_Instruction A:_ Copy the passage of the trip report that starts with "Observing the laboratories, test" and continues through "loss test procedures.".

_Document text:_
Results Achieved The staff fulfilled the essential trip mission described above. Specific accomplishments include the following:
(1)
Obtaining and reviewing the test plan for the AECL/Dominion multi-loop integrated head loss testing including chemicals, (2)
Observing the preparation and addition processes for particulate and fibrous debris for one loop of the multi-loop test rig, (3)
Observing a demonstration of the planned chemical addition process for the multi-loop test rig, (4)
Observing four multi-loop chemical head loss tests and one reduced-scale chemical head loss test that were in progress during the staffs trip, (5)
Observing the laboratories, test equipment, and some test materials used to perform the bench-top chemistry experiments that AECL used to develop its chemical head loss testing methodology, and (6)
Discussion of results achieved from the bench-top chemical testing used to justify the chemical effects head loss test procedures.
3 Summary of Trip The main focus of the staffs trip was to observe the chemical effects head loss testing being performed in the new multi-loop test rig at AECLs Chalk River Laboratories. The construction of the multi-loop test rig was motivated by Dominions objective of conducting head loss testing in parallel for Millstone, Surry, and North Anna in order to complete activities associated with GL 2004-02 on a schedule consistent with the NRC staffs plan for closure of GSI-191. The multi-loop test rig consists of six individual test loops, which is a sufficient number to perform simultaneous testing of the strainers for Millstone, Surry, and North Anna. Currently, the Dominion PWRs mentioned above are the only plants that have completed chemical head loss testing in the multi-loop test rig using the AECL test protocol. However, it remains possible that additional U.S. or foreign plants could seek to perform similar testing at AECL in the future.

_Input rows:_
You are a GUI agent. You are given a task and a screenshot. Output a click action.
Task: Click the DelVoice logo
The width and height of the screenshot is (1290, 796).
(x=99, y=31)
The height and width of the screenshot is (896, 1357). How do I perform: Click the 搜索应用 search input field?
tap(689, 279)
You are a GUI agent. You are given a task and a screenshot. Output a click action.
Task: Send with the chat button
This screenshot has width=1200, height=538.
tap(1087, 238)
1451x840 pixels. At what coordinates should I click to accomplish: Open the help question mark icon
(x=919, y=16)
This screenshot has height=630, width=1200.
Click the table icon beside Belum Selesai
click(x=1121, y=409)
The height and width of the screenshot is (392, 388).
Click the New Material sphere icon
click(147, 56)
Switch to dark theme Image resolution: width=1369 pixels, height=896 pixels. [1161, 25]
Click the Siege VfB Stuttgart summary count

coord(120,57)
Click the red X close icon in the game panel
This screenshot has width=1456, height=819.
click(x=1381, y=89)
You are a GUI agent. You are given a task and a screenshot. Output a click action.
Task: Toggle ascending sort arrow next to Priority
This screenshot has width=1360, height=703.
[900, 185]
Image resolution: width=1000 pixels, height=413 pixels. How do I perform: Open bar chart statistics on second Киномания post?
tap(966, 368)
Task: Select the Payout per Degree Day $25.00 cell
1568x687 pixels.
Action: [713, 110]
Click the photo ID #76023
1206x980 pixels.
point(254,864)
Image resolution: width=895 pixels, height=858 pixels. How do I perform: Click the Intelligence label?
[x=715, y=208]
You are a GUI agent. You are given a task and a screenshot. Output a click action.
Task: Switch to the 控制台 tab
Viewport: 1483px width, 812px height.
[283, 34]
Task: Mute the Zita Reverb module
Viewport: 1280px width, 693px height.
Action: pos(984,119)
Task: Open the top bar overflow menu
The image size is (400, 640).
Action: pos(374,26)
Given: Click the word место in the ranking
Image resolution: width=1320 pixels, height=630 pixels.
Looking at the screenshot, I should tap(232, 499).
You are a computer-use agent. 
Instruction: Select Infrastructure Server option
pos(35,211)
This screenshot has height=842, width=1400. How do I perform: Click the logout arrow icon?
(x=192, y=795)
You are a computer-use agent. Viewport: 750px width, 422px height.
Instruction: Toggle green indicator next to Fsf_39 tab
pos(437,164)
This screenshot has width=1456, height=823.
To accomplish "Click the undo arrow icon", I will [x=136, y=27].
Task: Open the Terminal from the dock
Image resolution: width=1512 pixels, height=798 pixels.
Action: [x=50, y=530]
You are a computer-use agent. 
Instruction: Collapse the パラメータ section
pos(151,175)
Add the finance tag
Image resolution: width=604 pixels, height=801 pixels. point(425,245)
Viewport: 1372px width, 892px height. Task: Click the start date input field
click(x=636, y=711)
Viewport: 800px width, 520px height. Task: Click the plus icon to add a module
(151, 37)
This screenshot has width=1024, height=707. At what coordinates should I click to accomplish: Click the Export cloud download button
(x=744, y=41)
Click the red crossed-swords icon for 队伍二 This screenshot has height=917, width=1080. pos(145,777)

_Instruction B:_ Reproduce the records from their first line through the line containing "tap(689, 279)", including the requests. Multiply every coordinate in the answers by 0.3 and round each result to a whole number, with halves rounding up.

_Output A:_
Observing the laboratories, test equipment, and some test materials used to perform the bench-top chemistry experiments that AECL used to develop its chemical head loss testing methodology, and (6)
Discussion of results achieved from the bench-top chemical testing used to justify the chemical effects head loss test procedures.

_Output B:_
You are a GUI agent. You are given a task and a screenshot. Output a click action.
Task: Click the DelVoice logo
The width and height of the screenshot is (1290, 796).
(x=30, y=9)
The height and width of the screenshot is (896, 1357). How do I perform: Click the 搜索应用 search input field?
tap(207, 84)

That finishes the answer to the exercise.